12v DC should be easy right?

having an issue with the battery charge dropping to where I am getting failure to crank after a few hours of switch is left on.

Getting a static 1.5A draw with battery switch on and all systems off. Pulled EVERY fuse and connection I can find and cannot get a drop. Main cable wire will spark when connected too so definitely a draw.

Checked resistance in battery cables, all between 0.2-0.5ohms

Checked diodes on regulator, all good

Replaced battery

What am I missing?

Corrosion on battery terminals or wiring can cause a slow drain.

Do you have a float switch connected directly to the battery?

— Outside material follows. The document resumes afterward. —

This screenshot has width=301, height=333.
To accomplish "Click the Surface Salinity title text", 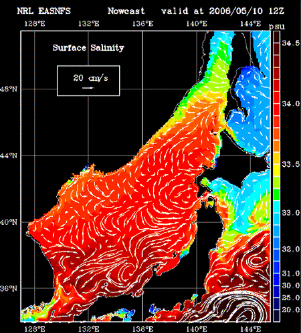I will (88, 48).
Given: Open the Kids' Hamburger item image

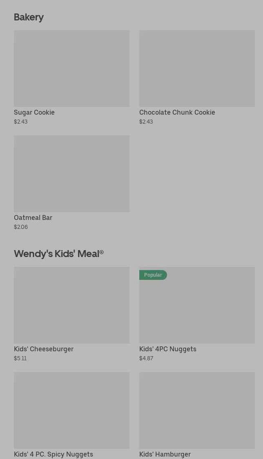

Battery is left on a charger at night so it goes from “full” to failure in a few hours

Terminals are fairly clean but I’m not naive to think there isn’t some corrosion somewhere.

Float switch as in bilge? Float circuit fuse has been pulled to eliminate that as well as pump replaced (full auto)

Hard to tell without looking it over. You have a massive draw/short somewhere though. If you can’t find it pulling fuses, that leads me to believe it might be the motor. Fuel pump or something stuck on.

I’ve seen this on customer boats and the battery cable ends looked great until I cut the heat shrink, stripped the insulation and found corrosion inside.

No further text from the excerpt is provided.